The above concatenated commands run through the following tasks:

  1. Sets your DTR version and replica ID. To back up a specific replica, set the replica ID manually by modifying the --existing-replica-id flag in the backup command.
  2. Prompts you for your UCP URL (domain and port), username, and password.
  3. Prompts you for your UCP password without saving it to your disk or printing it on the terminal.
  4. Retrieves the CA certificate for your specified UCP URL. To skip TLS verification, replace the --ucp-ca flag with --ucp-insecure-tls. Docker does not recommend this flag for production environments.
  5. Includes DTR version and timestamp to your tar backup file.

You can learn more about the supported flags in the reference documentation.

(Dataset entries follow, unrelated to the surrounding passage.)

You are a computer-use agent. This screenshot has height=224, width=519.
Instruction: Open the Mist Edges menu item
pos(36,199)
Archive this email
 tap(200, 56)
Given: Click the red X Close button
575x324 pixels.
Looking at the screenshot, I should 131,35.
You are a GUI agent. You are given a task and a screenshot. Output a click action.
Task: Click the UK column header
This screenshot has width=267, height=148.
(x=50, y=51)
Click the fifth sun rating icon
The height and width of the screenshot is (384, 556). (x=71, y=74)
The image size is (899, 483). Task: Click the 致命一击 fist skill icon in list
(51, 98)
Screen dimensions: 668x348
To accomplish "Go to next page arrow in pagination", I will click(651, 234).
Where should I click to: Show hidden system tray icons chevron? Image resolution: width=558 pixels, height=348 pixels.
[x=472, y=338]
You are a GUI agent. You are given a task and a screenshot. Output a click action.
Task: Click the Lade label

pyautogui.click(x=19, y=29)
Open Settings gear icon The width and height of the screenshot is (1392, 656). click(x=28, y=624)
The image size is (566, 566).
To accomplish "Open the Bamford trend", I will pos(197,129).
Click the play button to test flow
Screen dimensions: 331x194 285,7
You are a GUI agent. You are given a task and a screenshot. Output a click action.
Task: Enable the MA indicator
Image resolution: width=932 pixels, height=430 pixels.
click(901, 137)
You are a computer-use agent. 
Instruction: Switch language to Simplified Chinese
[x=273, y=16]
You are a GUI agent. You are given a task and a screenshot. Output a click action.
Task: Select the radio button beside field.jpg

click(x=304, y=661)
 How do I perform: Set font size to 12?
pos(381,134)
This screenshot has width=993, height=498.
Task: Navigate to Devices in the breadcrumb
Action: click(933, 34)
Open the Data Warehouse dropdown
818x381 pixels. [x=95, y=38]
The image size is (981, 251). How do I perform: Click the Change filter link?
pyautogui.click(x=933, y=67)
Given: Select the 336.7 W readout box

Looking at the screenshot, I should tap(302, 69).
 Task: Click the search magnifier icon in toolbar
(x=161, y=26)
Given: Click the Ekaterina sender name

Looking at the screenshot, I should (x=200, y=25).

By default, the backup command does not pause the DTR replica being backed up to prevent interruptions of user access to DTR. Since the replica is not stopped, changes that happen during the backup may not be saved. Use the --offline-backup flag to stop the DTR replica during the backup procedure. If you set this flag, remove the replica from the load balancing pool to avoid user interruption.

Also, the backup contains sensitive information like private keys, so you can encrypt the backup by running:

gpg --symmetric dtr-metadata-backup.tar

This prompts you for a password to encrypt the backup, copies the backup file and encrypts it.

Test your backups

To validate that the backup was correctly performed, you can print the contents of the tar file created. The backup of the images should look like:

tar -tf dtr-metadata-backup.tar

dtr-backup-v2.6.5/
dtr-backup-v2.6.5/rethink/
dtr-backup-v2.6.5/rethink/layers/

And the backup of the DTR metadata should look like:

tar -tf dtr-metadata-backup.tar

# The archive should look like this
dtr-backup-v2.6.5/
dtr-backup-v2.6.5/rethink/
dtr-backup-v2.6.5/rethink/properties/
dtr-backup-v2.6.5/rethink/properties/0

If you’ve encrypted the metadata backup, you can use:

gpg -d dtr-metadata-backup.tar | tar -t

You can also create a backup of a UCP cluster and restore it into a new cluster. Then restore DTR on that new cluster to confirm that everything is working as expected.